5 Things Washington: Q&A w/Sen. Karen Keiser, “Covered lives assessment,” Vaccine rollout
The legislative session is underway. While members had to manage a few in-person votes yesterday to set the rules for the session, the rest of the 105-day session is expected to be virtual.
I am curious about how much pent up anxiety will get a voice in the session. As one of the only states in the country to not have had a special session, and with such great pressure on our community from the pandemic and economy, will there be a push to be heard among legislators ready to get to work? Or will there be an orderly session, where contentious issues are set aside in favor of the more necessary? We’ll see, but 24 hours in, things seem set on a constructive course.
With help from Emily Boerger
1. Q&A with Sen. Karen Keiser
Sen. Karen Keiser represents Washington’s 33rd Legislative District. She is a longtime member and former Chair of the Senate Health and Long-Term Care Committee. She also serves as President Pro Tempore of the Senate. In this Q&A, Keiser discusses her goals for the 2021 session, the Long Term Care Trust, bipartisanship, and the new Biden administration.
Keiser highlights three bills as her top priorities: SB 5052, related to health equity zones; SB 5020, which would impose a tax on unsupported drug price increases; and the Health Emergency Labor Standards Act. On achieving bipartisanship, Keiser says, “We cannot just do slam dunks and have our will because [Democrats] have a slim majority. It doesn’t create long term stability. And if you want to make long term change you have to have long term stability. So bipartisanship is a goal. It isn’t an absolute, but it is always a goal.”
2. Health investments in the coming session
Sen. David Frockt and Rep. Drew Stokesbary agree that Washington State’s health care sector needs more investment. But, they just have different perspectives on how to pay for it. The two leaders discussed Washington’s post-pandemic economic stability during a panel session at the State of Reform Conference last week.
As it relates to Gov. Inslee’s “covered lives assessment,” Stokesbary said it’s clear the new tax would be passed on to consumers, making health care more expensive. Frockt says compared to alternatives for financing, this option would spread the cost the widest and would have the least impact on consumers. Both, however, agree that foundational public health priorities lack adequate investment and that the root of the underinvestment is funding obligations related to the McCleary decision. Reporter Michael Goldberg covers the conversation here.

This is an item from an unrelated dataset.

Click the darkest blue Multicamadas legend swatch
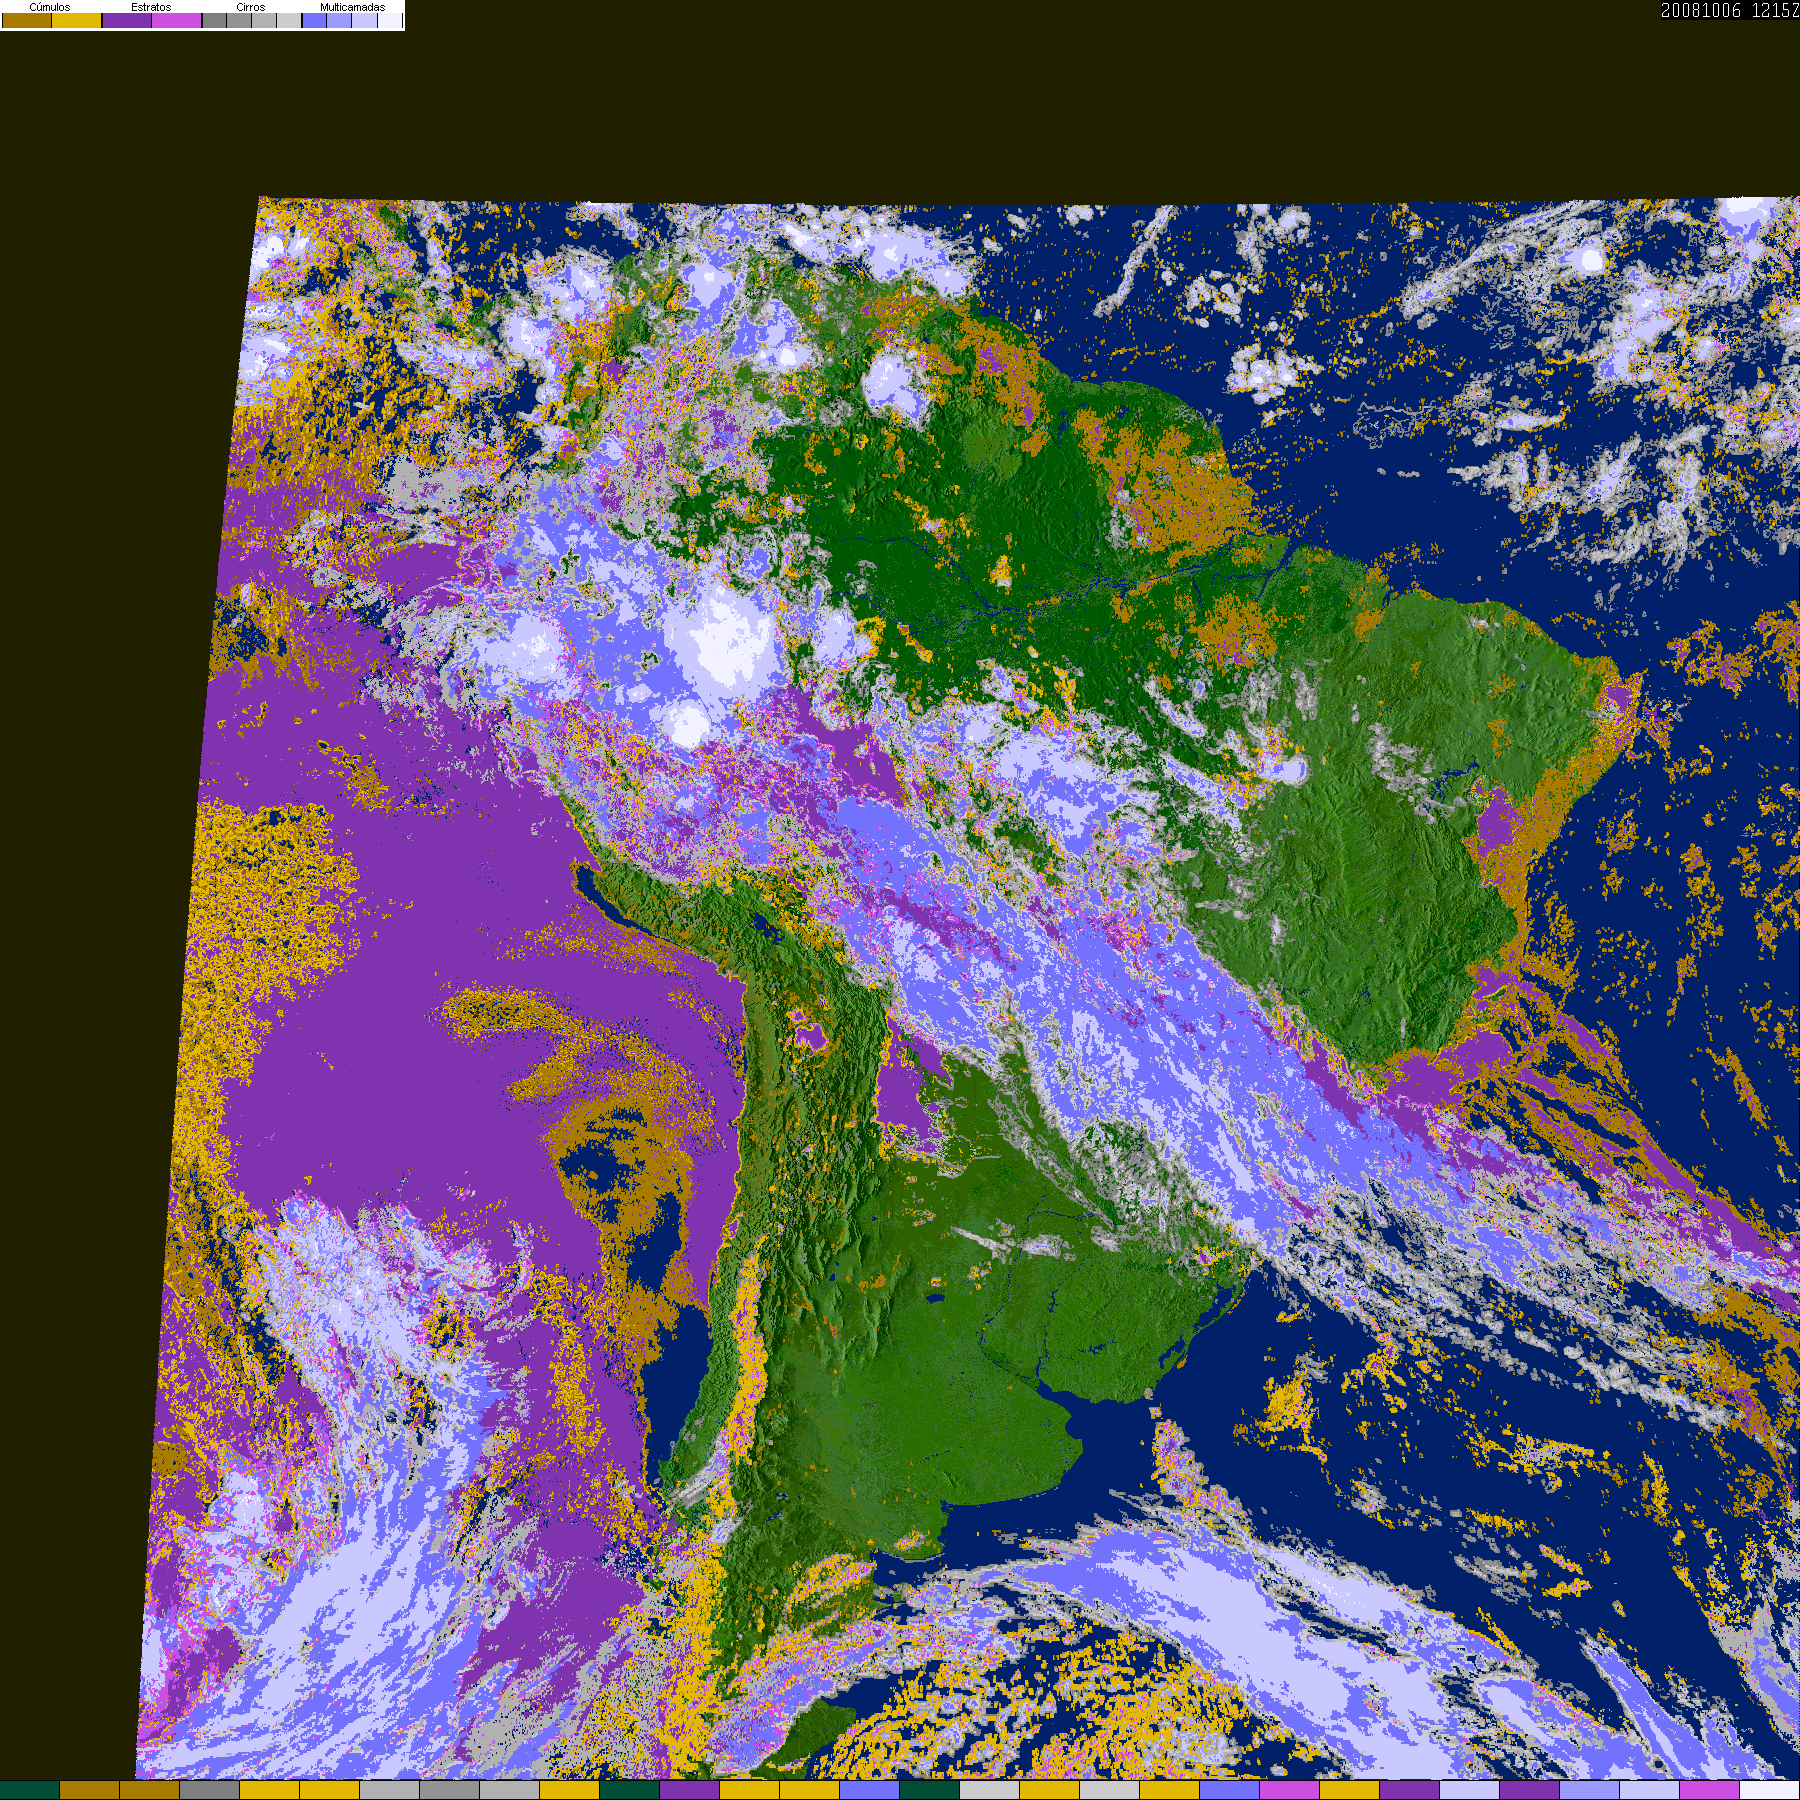 click(x=315, y=21)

3. 2021 session: Health policy preview
Over the course of two separate breakout sessions during the State of Reform Conference, six legislators offered their observations on the health care and fiscal policy teed up for Washington’s 2021 legislative session. The Democrats panel highlighted addressing COVID-19, race equity, and economic recovery. The Republicans panel said behavioral health, telehealth, and addressing the impacts of the pandemic will be top of mind.
During our “Modernizing State Health Policy after COVID” panel, Molly Voris, Senior Policy Advisor for Public Health & Health Care for Gov. Inslee, stressed the importance of finding stable funds for public health and supporting local and regional public health districts. Panelists agreed, noting that without first implementing a strong public health infrastructure, a modern, equitable health care system won’t be possible.
4. Losing the race to vaccinate Washingtonians
Washington State is 30th among states for utilization of the total doses provided since vaccines were approved in December. Only 33% of the total doses have so far been used for about 2.5% of the population. A recent presentation by IHME showed at our current rate of vaccination, the US will be 20% short of the vaccinated population needed to approach herd immunity by the important date of April 1.
Researchers say we are in a race to distribute vaccines faster than the virus mutates. A new South African strain appears to “bypass immune protection provided by prior infection.” Japan said yesterday it has a new strain as well. It’s not yet clear how the Japanese strain will impact the disease spread, but the South African strain does appear more concerning than the UK variant.
Meanwhile, the Washington State Veterinarian Medical Association informed its members that they should start calling to get vaccines as “health care workers.” It even emailed them instructions on how best to navigate the protocol in order to get a vaccination scheduled. That didn’t go over too well.
5. Seattleites at DC riot
Dr. Tammy Towers Parry, a family medicine physician from Seattle, was in DC last week and took part in storming the Capitol. Towers Parry previously worked at Swedish, but the health system was quick to release a statement that she has not been affiliated with them since May 2015. UW Medicine also quickly commented that Towers Parry is not and has never been employed there.
Two Seattle police officers have been placed on administrative leave after attending the riot at the U.S. Capitol last week. A statement from Interim Seattle Police Chief Adrian Diaz says the Office of Police Accountability is reviewing the incident and says “If any SPD officers were directly involved in the insurrection at the U.S. Capitol, I will immediately terminate them.” Seattle Police Officers Guild President Mike Solan is also facing calls for his resignation after comments he made related to the riots.